● Task objective
Copy out the lines beginning at the one with "The width and" and ending at the last line of the data, both included; pictures stay out.

Pixel coordinate grounding data:
****************************************

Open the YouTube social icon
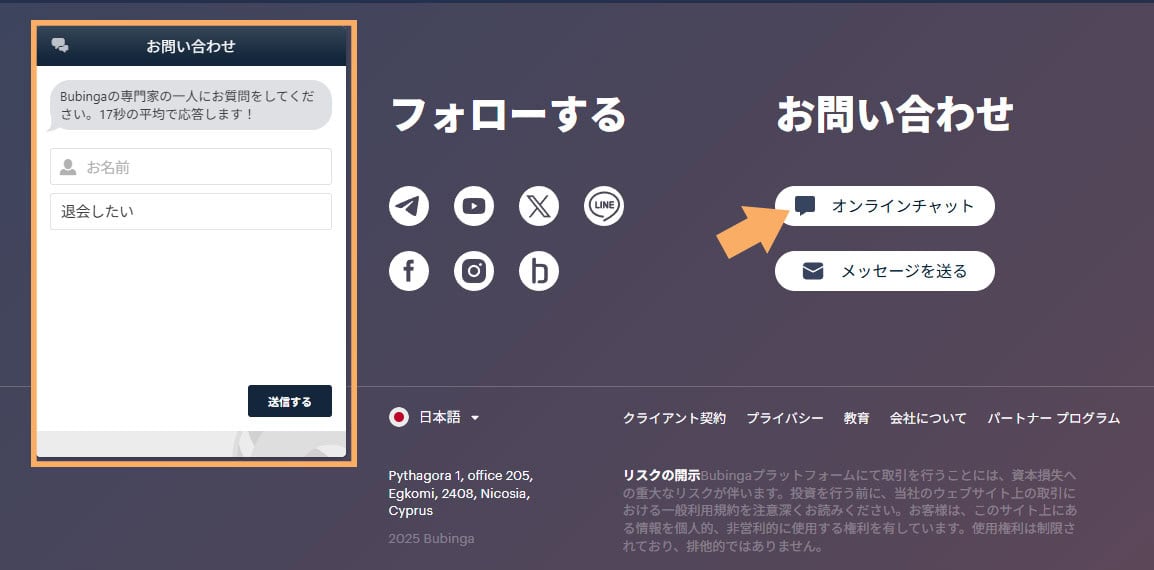point(473,206)
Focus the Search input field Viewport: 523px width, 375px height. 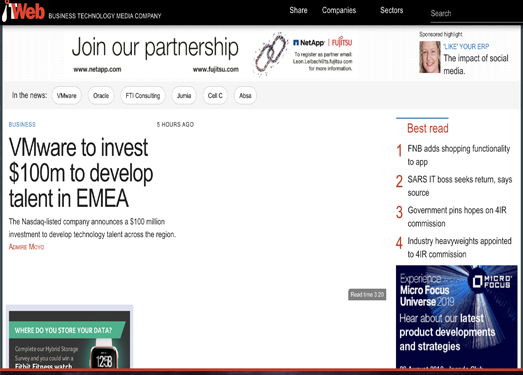tap(476, 14)
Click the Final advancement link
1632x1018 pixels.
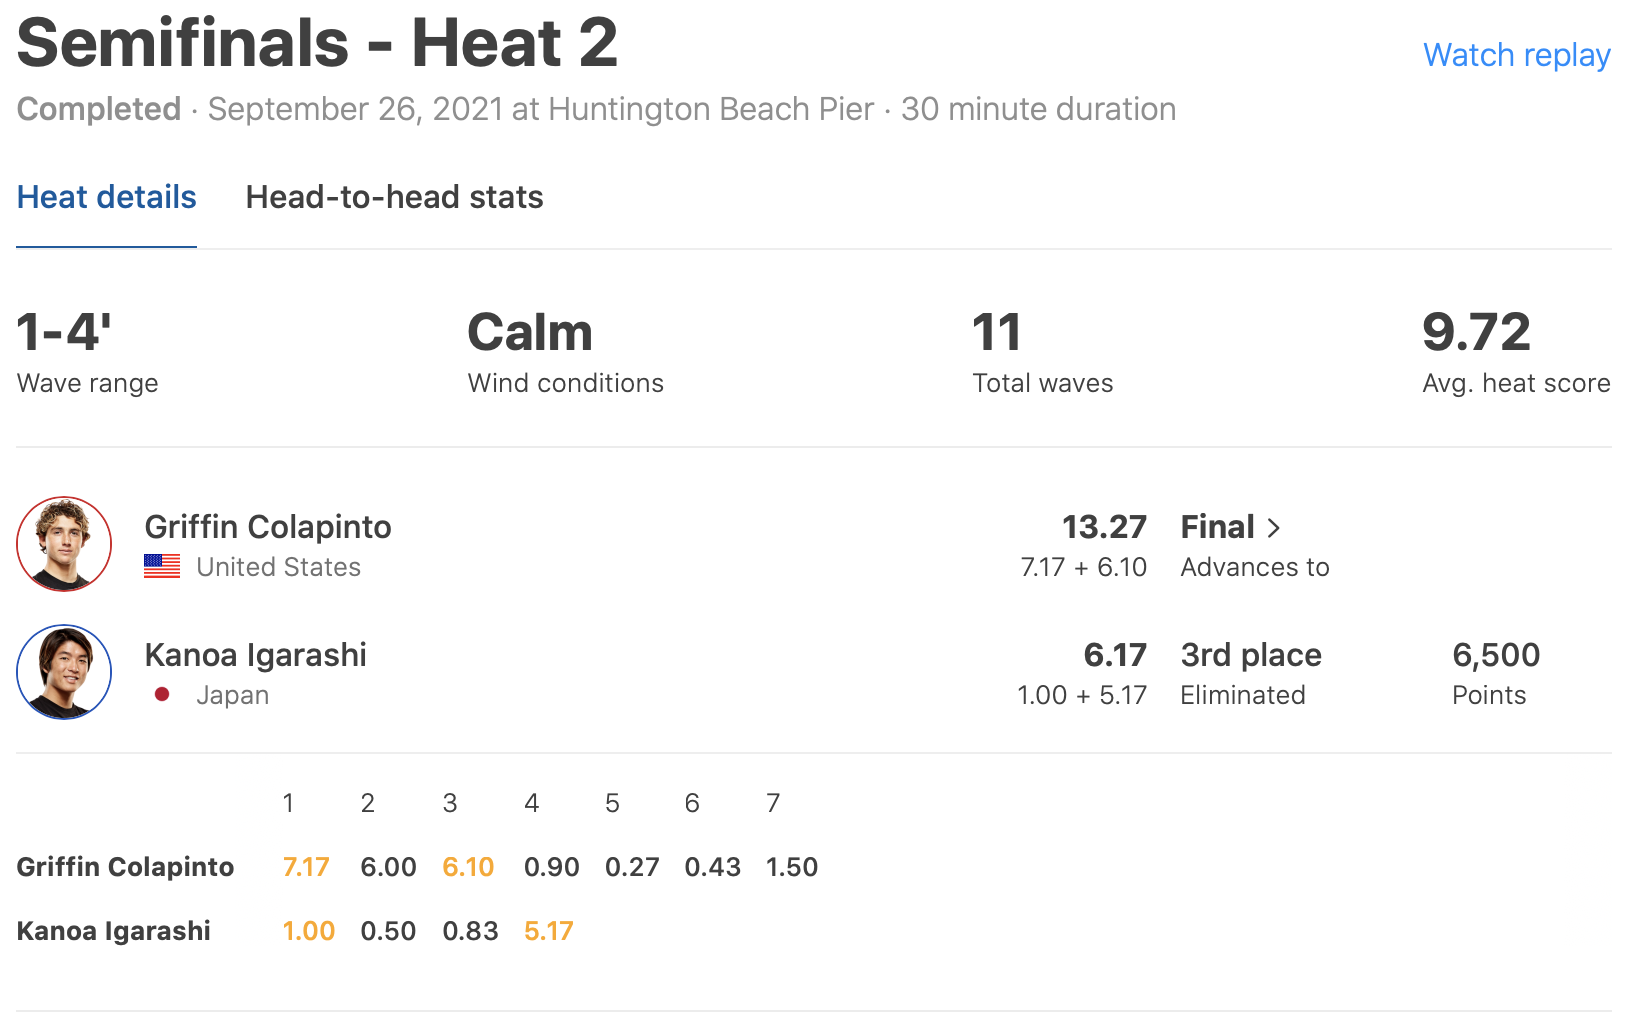pos(1218,527)
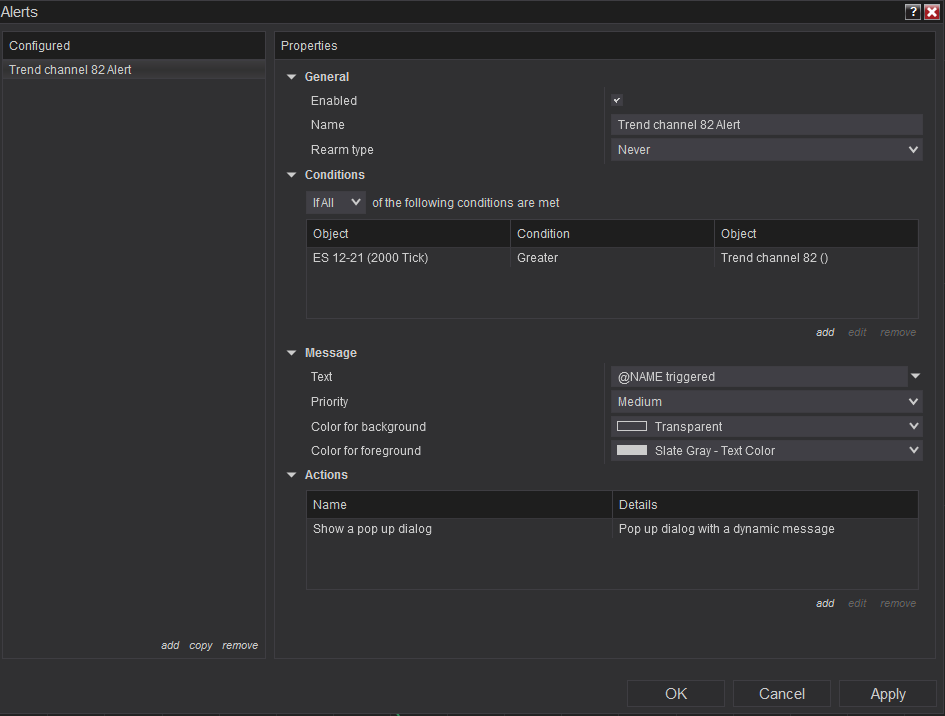
Task: Open the Rearm type dropdown
Action: click(x=766, y=150)
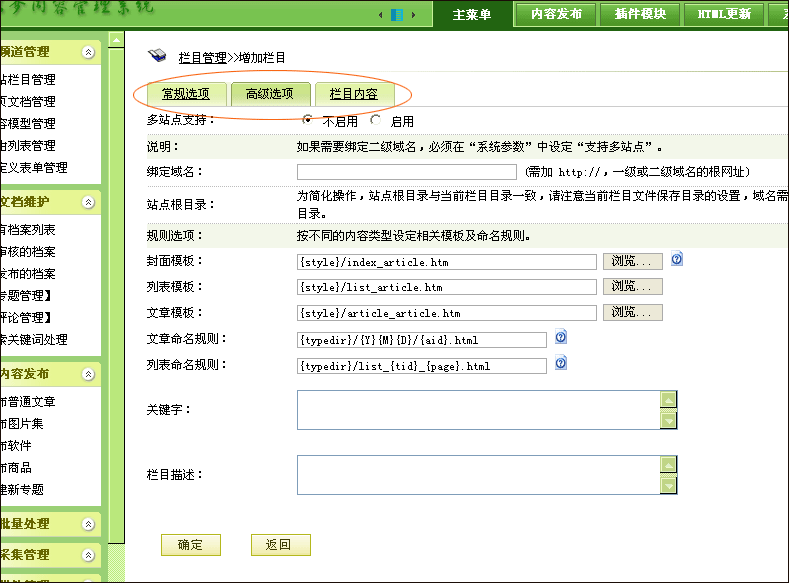Image resolution: width=789 pixels, height=583 pixels.
Task: Click the 绑定域名 input field
Action: (407, 172)
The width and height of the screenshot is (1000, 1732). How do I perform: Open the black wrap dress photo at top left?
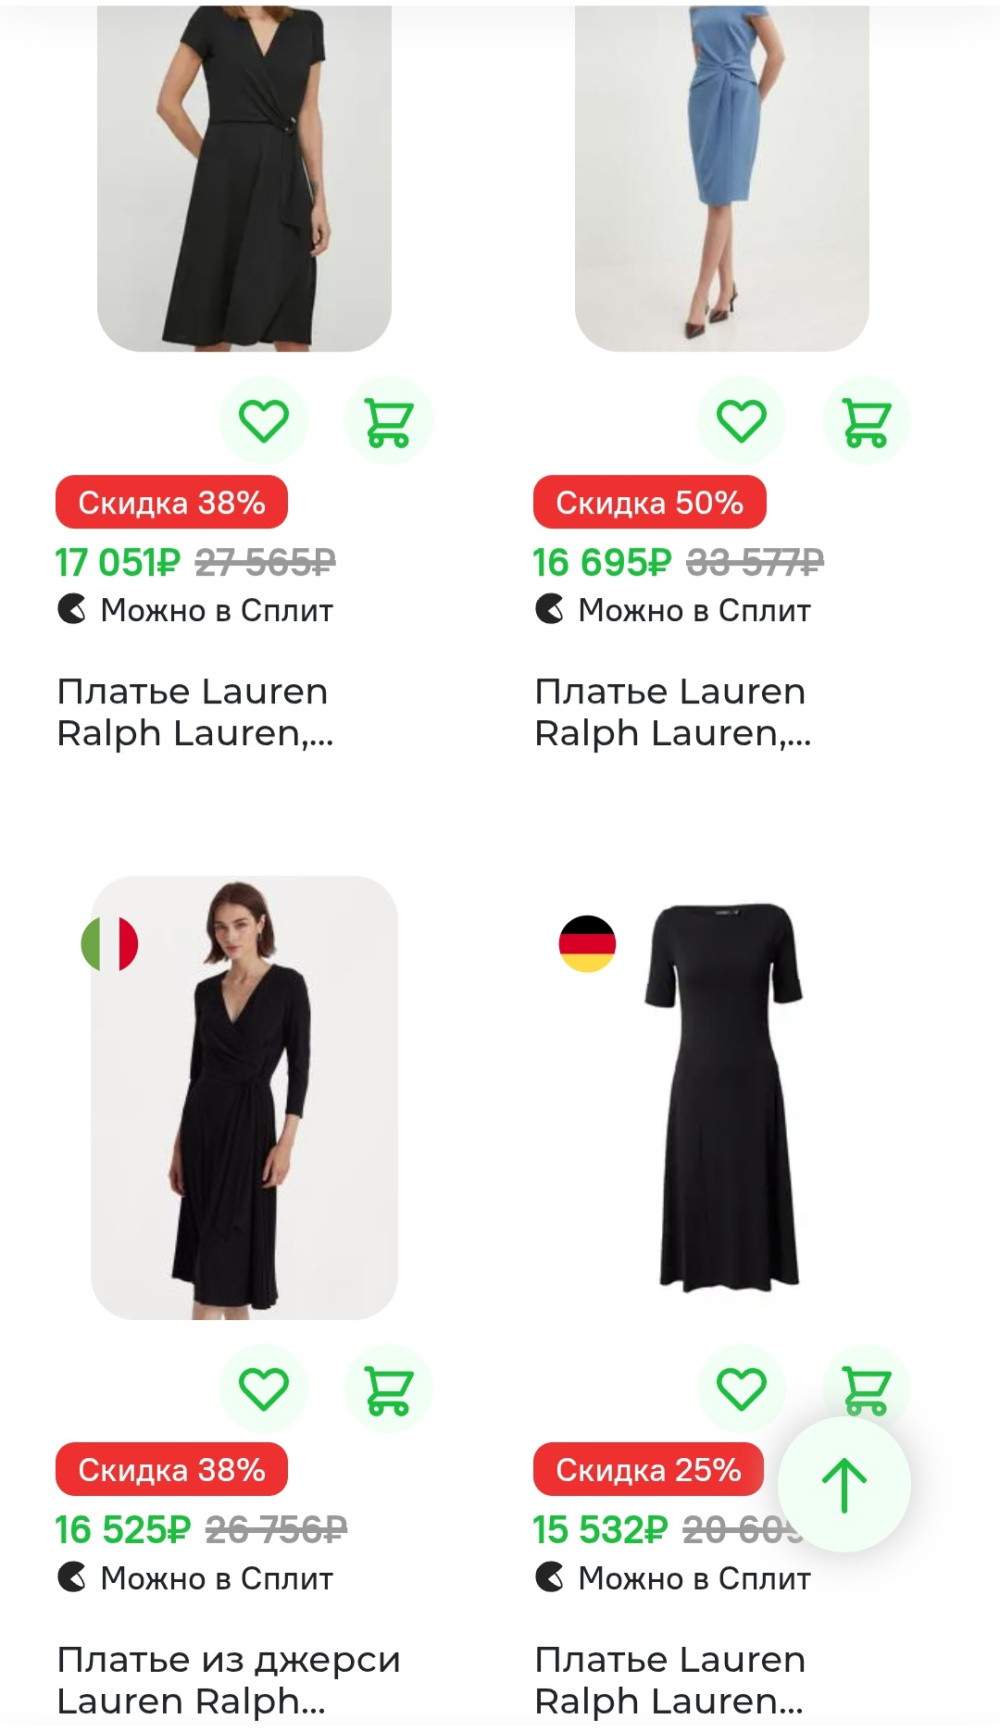(244, 180)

****************************************

● Answer section
The width and height of the screenshot is (1000, 1732). How do I perform: Open the black wrap dress photo at top left?
(244, 180)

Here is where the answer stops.